[PASSAGE GIVEN]
Last updated on October 6, 2020 by Gabriel Cánepa
Redundant Array of Independent Disks (RAID) is a storage technology that combines multiple hard disks into a single logical unit to provide fault-tolerance and/or improve disk I/O performance. Depending on how data is stored in an array of disks (e.g., with striping, mirroring, parity, or any combination thereof), different RAID levels are defined (e.g., RAID-0, RAID-1, RAID-5, etc). RAID can be implemented either in software or with a hardware RAID card. On modern Linux, basic software RAID functionality is available by default.
In this post, we'll discuss the software setup of a RAID-1 array (also known as a mirroring array), where identical data is written to the two devices that form the array. While it is possible to implement RAID-1 with partitions on a single physical hard drive (as with other RAID levels), it won't be of much use if that single hard drive fails. In fact, that's why most RAID levels normally use multiple physical drives to provide redundancy. In the event of any single drive failure, the virtual RAID block device should continue functioning without issues, and allow us to replace the faulty drive without significant production downtime and, more importantly, with no data loss. However, it does not replace the need to save periodic system backups in external storage.
Since the actual storage capacity (size) of a RAID-1 array is the size of the smallest drive, normally (if not always) you will find two identical physical drives in RAID-1 setup.
The tool that we are going to use to create, assemble, manage, and monitor our software RAID-1 is called mdadm
(short for multiple disks admin). On Linux distros such as Fedora, CentOS, RHEL or Arch Linux, mdadm
is available by default. On Debian-based distros, mdadm
can be installed with aptitude
or apt-get
.

[MATERIAL]
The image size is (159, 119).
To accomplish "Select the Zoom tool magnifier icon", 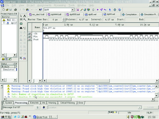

[TASKS TO COMPLETE]
1. In the RAID-1 article, what determines the actual storage capacity of a RAID-1 array?
2. Set down the RAID-1 article word for word, from "In this post, we'll" up to and including "in external storage.".

[IN RESPONSE]
1. The size of the smallest drive in the array.

2.
In this post, we'll discuss the software setup of a RAID-1 array (also known as a mirroring array), where identical data is written to the two devices that form the array. While it is possible to implement RAID-1 with partitions on a single physical hard drive (as with other RAID levels), it won't be of much use if that single hard drive fails. In fact, that's why most RAID levels normally use multiple physical drives to provide redundancy. In the event of any single drive failure, the virtual RAID block device should continue functioning without issues, and allow us to replace the faulty drive without significant production downtime and, more importantly, with no data loss. However, it does not replace the need to save periodic system backups in external storage.